The Rehabilitation Programme
The rehabilitation programmes (RP) are majorly physiotherapy based with active and passive techniques involved. RPs have proved to be clinically effective in reducing recovery period and hospital time, reducing number of hospital readmissions, treatment of secondary diseases and improving the overall quality of life for patients. RPs are highly recommended for those who had an active lifestyle before the CVD treatment so that they can resume within minimum period of time.
The treatment plan includes two types of PT for the patient, depending on the level of involvement:
1. Passive Physical Therapy
- Comprehensive evaluation
Physical therapists evaluate patients to determine their endurance, strength, gait, posture, flexibility, balance and range of motion through various tests.
- Electrical stimulation
Electrical stimulation involves placing electrodes on the skin and targeting a muscle or group of muscles to cause a forceful contraction, increase blood supply and promote healing.
- Soft tissue mobilization
The treatment involves breaking up of soft tissue fibrosis with the help of special equipment or hand manoeuvres to stimulate healing.
- Activity modification
This is a part of occupational therapy which involves modifying the approach to an opposing activity which causes discomfort to the patient.
2. Active Physical Therapy
- Flexibility and stretching exercises
These exercises are included in the program to increase patient’s range of motion and overall flexibility which is limited after treatment.
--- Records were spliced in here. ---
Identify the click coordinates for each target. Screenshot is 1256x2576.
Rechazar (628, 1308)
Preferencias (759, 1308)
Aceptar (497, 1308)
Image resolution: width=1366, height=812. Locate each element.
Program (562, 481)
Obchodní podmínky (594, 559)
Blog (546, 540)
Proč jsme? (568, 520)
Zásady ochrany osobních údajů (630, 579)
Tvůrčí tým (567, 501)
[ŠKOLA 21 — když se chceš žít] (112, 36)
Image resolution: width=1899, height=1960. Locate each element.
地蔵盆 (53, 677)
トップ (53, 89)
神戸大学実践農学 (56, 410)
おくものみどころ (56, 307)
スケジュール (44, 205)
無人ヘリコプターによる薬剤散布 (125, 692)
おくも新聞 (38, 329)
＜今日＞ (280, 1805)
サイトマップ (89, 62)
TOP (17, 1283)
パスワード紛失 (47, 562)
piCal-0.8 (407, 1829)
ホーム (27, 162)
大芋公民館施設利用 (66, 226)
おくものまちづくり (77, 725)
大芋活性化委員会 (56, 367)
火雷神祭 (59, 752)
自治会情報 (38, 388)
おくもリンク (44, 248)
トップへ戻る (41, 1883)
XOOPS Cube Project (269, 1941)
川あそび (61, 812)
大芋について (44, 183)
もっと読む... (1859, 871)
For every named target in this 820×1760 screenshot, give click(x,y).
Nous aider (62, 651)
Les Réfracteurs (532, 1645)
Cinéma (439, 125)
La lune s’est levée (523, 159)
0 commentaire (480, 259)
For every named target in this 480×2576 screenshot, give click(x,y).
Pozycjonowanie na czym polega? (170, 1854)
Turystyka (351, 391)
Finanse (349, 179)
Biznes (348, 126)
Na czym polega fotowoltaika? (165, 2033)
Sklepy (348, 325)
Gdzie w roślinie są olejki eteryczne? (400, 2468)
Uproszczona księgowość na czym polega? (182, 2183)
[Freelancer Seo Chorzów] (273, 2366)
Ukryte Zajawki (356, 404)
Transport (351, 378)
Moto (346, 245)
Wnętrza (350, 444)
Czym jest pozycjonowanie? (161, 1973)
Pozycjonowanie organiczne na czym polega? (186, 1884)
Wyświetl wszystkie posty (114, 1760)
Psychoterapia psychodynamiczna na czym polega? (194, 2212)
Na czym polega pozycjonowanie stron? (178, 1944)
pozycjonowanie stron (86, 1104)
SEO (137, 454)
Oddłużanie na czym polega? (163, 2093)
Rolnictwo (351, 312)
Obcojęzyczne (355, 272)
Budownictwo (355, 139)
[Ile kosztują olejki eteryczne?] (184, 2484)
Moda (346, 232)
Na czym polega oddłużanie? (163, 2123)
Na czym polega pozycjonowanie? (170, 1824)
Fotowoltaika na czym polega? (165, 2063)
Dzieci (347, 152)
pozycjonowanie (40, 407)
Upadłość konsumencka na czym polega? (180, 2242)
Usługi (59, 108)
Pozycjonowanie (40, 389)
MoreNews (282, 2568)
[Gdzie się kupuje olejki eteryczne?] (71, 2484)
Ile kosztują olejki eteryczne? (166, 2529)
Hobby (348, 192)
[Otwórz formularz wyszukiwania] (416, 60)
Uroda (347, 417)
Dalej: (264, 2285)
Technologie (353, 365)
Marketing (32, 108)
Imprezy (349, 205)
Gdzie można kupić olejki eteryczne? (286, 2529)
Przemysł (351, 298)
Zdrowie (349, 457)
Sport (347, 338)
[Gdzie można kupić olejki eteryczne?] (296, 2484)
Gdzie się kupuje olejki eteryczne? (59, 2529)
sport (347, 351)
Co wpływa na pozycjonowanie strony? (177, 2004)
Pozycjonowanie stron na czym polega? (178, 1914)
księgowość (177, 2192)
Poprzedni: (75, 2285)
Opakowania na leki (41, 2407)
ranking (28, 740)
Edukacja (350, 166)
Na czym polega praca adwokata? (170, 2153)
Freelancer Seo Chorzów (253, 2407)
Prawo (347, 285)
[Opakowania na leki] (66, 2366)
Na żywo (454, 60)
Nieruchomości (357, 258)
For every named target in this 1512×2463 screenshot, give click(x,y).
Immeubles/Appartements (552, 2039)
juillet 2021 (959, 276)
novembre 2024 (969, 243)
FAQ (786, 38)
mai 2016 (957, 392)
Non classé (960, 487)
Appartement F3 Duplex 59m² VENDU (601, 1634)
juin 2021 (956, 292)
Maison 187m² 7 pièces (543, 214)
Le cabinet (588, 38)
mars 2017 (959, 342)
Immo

For example, bypass patients find it difficult to raise their arms after a certain limit.
- Endurance training
To fight fatigue, endurance training is provided so that you perform regular chores without getting tired.
- Gait and balance training
This depends on the preliminary evaluation and is provided for improper posture and balance while walking.
- Home exercise programs
Along with exercises at the rehabilitation center, your therapist may recommend (later in the program) self supervised exercises to be performed at home.
Your physical therapist is also responsible for diagnosing the secondary conditions caused by your CVD such as joint pain, arthritis, stroke and respiratory problems and providing therapeutic interventions for the rehabilitation program to go smoothly.
The rehabilitation program is a complex mix of various components such as diet, manual therapy, monitored exercises, home exercises, mental support and over all lifestyle changes.